• _WHAT IS NEEDED_: Please repeat the listing in its entirety, without any alteration.
--- --- ---
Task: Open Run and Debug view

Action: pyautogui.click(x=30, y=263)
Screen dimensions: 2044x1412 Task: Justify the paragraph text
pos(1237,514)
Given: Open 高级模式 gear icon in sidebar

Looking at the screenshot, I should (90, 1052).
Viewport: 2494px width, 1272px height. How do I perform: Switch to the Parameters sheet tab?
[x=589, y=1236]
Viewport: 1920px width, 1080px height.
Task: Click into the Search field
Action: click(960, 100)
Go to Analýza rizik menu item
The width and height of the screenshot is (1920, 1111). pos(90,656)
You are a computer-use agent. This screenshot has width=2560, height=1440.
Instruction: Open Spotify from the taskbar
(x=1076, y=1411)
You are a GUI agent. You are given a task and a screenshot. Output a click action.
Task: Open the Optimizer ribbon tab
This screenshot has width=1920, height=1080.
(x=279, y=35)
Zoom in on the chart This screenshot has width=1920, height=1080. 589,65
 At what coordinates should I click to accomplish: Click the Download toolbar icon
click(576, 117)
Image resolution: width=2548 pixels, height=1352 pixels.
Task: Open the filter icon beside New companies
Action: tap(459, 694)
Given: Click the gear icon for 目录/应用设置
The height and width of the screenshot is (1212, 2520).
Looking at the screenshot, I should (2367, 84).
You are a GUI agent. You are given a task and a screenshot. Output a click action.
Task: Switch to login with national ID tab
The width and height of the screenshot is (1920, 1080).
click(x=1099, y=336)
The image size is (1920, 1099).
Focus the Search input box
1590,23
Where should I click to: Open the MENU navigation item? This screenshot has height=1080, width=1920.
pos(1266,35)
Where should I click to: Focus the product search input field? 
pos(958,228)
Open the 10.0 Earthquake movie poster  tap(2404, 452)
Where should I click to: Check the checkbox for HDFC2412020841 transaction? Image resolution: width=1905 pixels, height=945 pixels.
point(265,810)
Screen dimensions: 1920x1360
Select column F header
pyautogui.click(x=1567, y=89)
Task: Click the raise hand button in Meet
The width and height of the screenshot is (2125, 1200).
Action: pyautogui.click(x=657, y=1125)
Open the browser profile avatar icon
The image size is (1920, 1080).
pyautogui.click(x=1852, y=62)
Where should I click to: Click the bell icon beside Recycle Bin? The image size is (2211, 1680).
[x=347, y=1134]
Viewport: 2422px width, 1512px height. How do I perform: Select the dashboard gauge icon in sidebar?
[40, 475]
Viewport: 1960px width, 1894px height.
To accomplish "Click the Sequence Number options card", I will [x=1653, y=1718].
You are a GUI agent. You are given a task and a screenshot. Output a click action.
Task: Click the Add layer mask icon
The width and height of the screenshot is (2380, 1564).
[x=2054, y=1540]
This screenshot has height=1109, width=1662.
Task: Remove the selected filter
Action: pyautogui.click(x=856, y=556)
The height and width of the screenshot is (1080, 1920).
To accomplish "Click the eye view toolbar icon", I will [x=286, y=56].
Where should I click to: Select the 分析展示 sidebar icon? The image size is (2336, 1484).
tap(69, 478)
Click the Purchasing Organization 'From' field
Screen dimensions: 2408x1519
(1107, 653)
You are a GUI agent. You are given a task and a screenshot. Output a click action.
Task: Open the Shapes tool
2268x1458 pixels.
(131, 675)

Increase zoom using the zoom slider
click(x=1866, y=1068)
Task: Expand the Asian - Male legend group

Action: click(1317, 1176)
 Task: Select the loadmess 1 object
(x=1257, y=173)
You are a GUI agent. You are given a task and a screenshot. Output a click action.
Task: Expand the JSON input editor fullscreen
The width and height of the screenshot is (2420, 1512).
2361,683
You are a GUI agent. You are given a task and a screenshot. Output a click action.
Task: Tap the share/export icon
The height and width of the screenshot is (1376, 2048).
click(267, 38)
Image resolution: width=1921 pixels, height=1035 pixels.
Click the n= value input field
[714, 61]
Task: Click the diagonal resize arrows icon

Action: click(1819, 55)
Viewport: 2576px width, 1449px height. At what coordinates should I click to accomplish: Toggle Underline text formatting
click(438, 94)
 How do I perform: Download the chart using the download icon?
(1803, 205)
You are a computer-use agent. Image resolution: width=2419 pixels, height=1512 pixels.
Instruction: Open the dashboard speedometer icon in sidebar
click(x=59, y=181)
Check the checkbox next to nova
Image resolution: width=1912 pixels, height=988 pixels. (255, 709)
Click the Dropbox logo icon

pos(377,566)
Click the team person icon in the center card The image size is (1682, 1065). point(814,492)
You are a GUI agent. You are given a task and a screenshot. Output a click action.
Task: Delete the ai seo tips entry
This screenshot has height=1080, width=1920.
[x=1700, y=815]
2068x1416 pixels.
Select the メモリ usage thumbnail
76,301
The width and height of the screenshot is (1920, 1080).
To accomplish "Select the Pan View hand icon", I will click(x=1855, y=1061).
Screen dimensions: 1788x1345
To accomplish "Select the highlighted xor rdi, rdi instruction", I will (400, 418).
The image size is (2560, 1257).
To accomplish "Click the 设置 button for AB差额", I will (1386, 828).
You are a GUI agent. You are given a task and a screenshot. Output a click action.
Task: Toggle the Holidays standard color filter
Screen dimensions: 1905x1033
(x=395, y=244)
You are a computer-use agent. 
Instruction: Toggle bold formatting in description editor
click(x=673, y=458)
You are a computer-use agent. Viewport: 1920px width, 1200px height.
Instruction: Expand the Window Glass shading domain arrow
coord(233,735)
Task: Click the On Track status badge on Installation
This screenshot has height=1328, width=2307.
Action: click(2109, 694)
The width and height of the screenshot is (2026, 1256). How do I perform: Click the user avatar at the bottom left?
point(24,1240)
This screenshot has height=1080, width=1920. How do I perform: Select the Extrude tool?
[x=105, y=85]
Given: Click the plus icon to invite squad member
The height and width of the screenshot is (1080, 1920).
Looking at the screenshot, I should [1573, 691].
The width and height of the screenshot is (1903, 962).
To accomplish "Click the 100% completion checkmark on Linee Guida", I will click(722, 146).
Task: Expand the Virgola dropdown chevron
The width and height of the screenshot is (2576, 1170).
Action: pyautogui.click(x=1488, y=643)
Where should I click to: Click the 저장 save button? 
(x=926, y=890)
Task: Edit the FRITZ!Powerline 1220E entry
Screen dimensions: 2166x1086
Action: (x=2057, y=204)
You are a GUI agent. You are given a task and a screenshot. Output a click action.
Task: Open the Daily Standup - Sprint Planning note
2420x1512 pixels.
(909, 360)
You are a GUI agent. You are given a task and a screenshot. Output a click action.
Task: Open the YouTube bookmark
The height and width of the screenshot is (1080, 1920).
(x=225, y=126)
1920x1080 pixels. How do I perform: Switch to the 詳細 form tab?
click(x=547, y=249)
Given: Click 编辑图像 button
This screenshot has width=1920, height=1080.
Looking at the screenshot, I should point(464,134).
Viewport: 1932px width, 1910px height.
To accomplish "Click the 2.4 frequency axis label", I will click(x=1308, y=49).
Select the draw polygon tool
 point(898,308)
--- --- ---
• _EXPECTED ANSWER_:
Task: Open Run and Debug view

Action: pyautogui.click(x=30, y=263)
Screen dimensions: 2044x1412 Task: Justify the paragraph text
pos(1237,514)
Given: Open 高级模式 gear icon in sidebar

Looking at the screenshot, I should (90, 1052).
Viewport: 2494px width, 1272px height. How do I perform: Switch to the Parameters sheet tab?
[x=589, y=1236]
Viewport: 1920px width, 1080px height.
Task: Click into the Search field
Action: click(960, 100)
Go to Analýza rizik menu item
The width and height of the screenshot is (1920, 1111). pos(90,656)
You are a computer-use agent. This screenshot has width=2560, height=1440.
Instruction: Open Spotify from the taskbar
(x=1076, y=1411)
You are a GUI agent. You are given a task and a screenshot. Output a click action.
Task: Open the Optimizer ribbon tab
This screenshot has width=1920, height=1080.
(x=279, y=35)
Zoom in on the chart This screenshot has width=1920, height=1080. 589,65
 At what coordinates should I click to accomplish: Click the Download toolbar icon
click(576, 117)
Image resolution: width=2548 pixels, height=1352 pixels.
Task: Open the filter icon beside New companies
Action: tap(459, 694)
Given: Click the gear icon for 目录/应用设置
The height and width of the screenshot is (1212, 2520).
Looking at the screenshot, I should (2367, 84).
You are a GUI agent. You are given a task and a screenshot. Output a click action.
Task: Switch to login with national ID tab
The width and height of the screenshot is (1920, 1080).
click(x=1099, y=336)
The image size is (1920, 1099).
Focus the Search input box
1590,23
Where should I click to: Open the MENU navigation item? This screenshot has height=1080, width=1920.
pos(1266,35)
Where should I click to: Focus the product search input field? 
pos(958,228)
Open the 10.0 Earthquake movie poster  tap(2404, 452)
Where should I click to: Check the checkbox for HDFC2412020841 transaction? Image resolution: width=1905 pixels, height=945 pixels.
point(265,810)
Screen dimensions: 1920x1360
Select column F header
pyautogui.click(x=1567, y=89)
Task: Click the raise hand button in Meet
The width and height of the screenshot is (2125, 1200).
Action: pyautogui.click(x=657, y=1125)
Open the browser profile avatar icon
The image size is (1920, 1080).
pyautogui.click(x=1852, y=62)
Where should I click to: Click the bell icon beside Recycle Bin? The image size is (2211, 1680).
[x=347, y=1134]
Viewport: 2422px width, 1512px height. How do I perform: Select the dashboard gauge icon in sidebar?
[40, 475]
Viewport: 1960px width, 1894px height.
To accomplish "Click the Sequence Number options card", I will [x=1653, y=1718].
You are a GUI agent. You are given a task and a screenshot. Output a click action.
Task: Click the Add layer mask icon
The width and height of the screenshot is (2380, 1564).
[x=2054, y=1540]
This screenshot has height=1109, width=1662.
Task: Remove the selected filter
Action: pyautogui.click(x=856, y=556)
The height and width of the screenshot is (1080, 1920).
To accomplish "Click the eye view toolbar icon", I will [x=286, y=56].
Where should I click to: Select the 分析展示 sidebar icon? The image size is (2336, 1484).
tap(69, 478)
Click the Purchasing Organization 'From' field
Screen dimensions: 2408x1519
(1107, 653)
You are a GUI agent. You are given a task and a screenshot. Output a click action.
Task: Open the Shapes tool
2268x1458 pixels.
(131, 675)

Increase zoom using the zoom slider
click(x=1866, y=1068)
Task: Expand the Asian - Male legend group

Action: click(1317, 1176)
 Task: Select the loadmess 1 object
(x=1257, y=173)
You are a GUI agent. You are given a task and a screenshot. Output a click action.
Task: Expand the JSON input editor fullscreen
The width and height of the screenshot is (2420, 1512).
2361,683
You are a GUI agent. You are given a task and a screenshot. Output a click action.
Task: Tap the share/export icon
The height and width of the screenshot is (1376, 2048).
click(267, 38)
Image resolution: width=1921 pixels, height=1035 pixels.
Click the n= value input field
[714, 61]
Task: Click the diagonal resize arrows icon

Action: click(1819, 55)
Viewport: 2576px width, 1449px height. At what coordinates should I click to accomplish: Toggle Underline text formatting
click(438, 94)
 How do I perform: Download the chart using the download icon?
(1803, 205)
You are a computer-use agent. Image resolution: width=2419 pixels, height=1512 pixels.
Instruction: Open the dashboard speedometer icon in sidebar
click(x=59, y=181)
Check the checkbox next to nova
Image resolution: width=1912 pixels, height=988 pixels. (255, 709)
Click the Dropbox logo icon

pos(377,566)
Click the team person icon in the center card The image size is (1682, 1065). point(814,492)
You are a GUI agent. You are given a task and a screenshot. Output a click action.
Task: Delete the ai seo tips entry
This screenshot has height=1080, width=1920.
[x=1700, y=815]
2068x1416 pixels.
Select the メモリ usage thumbnail
76,301
The width and height of the screenshot is (1920, 1080).
To accomplish "Select the Pan View hand icon", I will click(x=1855, y=1061).
Screen dimensions: 1788x1345
To accomplish "Select the highlighted xor rdi, rdi instruction", I will (400, 418).
The image size is (2560, 1257).
To accomplish "Click the 设置 button for AB差额", I will (1386, 828).
You are a GUI agent. You are given a task and a screenshot. Output a click action.
Task: Toggle the Holidays standard color filter
Screen dimensions: 1905x1033
(x=395, y=244)
You are a computer-use agent. 
Instruction: Toggle bold formatting in description editor
click(x=673, y=458)
You are a computer-use agent. Viewport: 1920px width, 1200px height.
Instruction: Expand the Window Glass shading domain arrow
coord(233,735)
Task: Click the On Track status badge on Installation
This screenshot has height=1328, width=2307.
Action: click(2109, 694)
The width and height of the screenshot is (2026, 1256). How do I perform: Click the user avatar at the bottom left?
point(24,1240)
This screenshot has height=1080, width=1920. How do I perform: Select the Extrude tool?
[x=105, y=85]
Given: Click the plus icon to invite squad member
The height and width of the screenshot is (1080, 1920).
Looking at the screenshot, I should [1573, 691].
The width and height of the screenshot is (1903, 962).
To accomplish "Click the 100% completion checkmark on Linee Guida", I will click(722, 146).
Task: Expand the Virgola dropdown chevron
The width and height of the screenshot is (2576, 1170).
Action: pyautogui.click(x=1488, y=643)
Where should I click to: Click the 저장 save button? 
(x=926, y=890)
Task: Edit the FRITZ!Powerline 1220E entry
Screen dimensions: 2166x1086
Action: (x=2057, y=204)
You are a GUI agent. You are given a task and a screenshot. Output a click action.
Task: Open the Daily Standup - Sprint Planning note
2420x1512 pixels.
(909, 360)
You are a GUI agent. You are given a task and a screenshot. Output a click action.
Task: Open the YouTube bookmark
The height and width of the screenshot is (1080, 1920).
(x=225, y=126)
1920x1080 pixels. How do I perform: Switch to the 詳細 form tab?
click(x=547, y=249)
Given: Click 编辑图像 button
This screenshot has width=1920, height=1080.
Looking at the screenshot, I should point(464,134).
Viewport: 1932px width, 1910px height.
To accomplish "Click the 2.4 frequency axis label", I will click(x=1308, y=49).
Select the draw polygon tool
 point(898,308)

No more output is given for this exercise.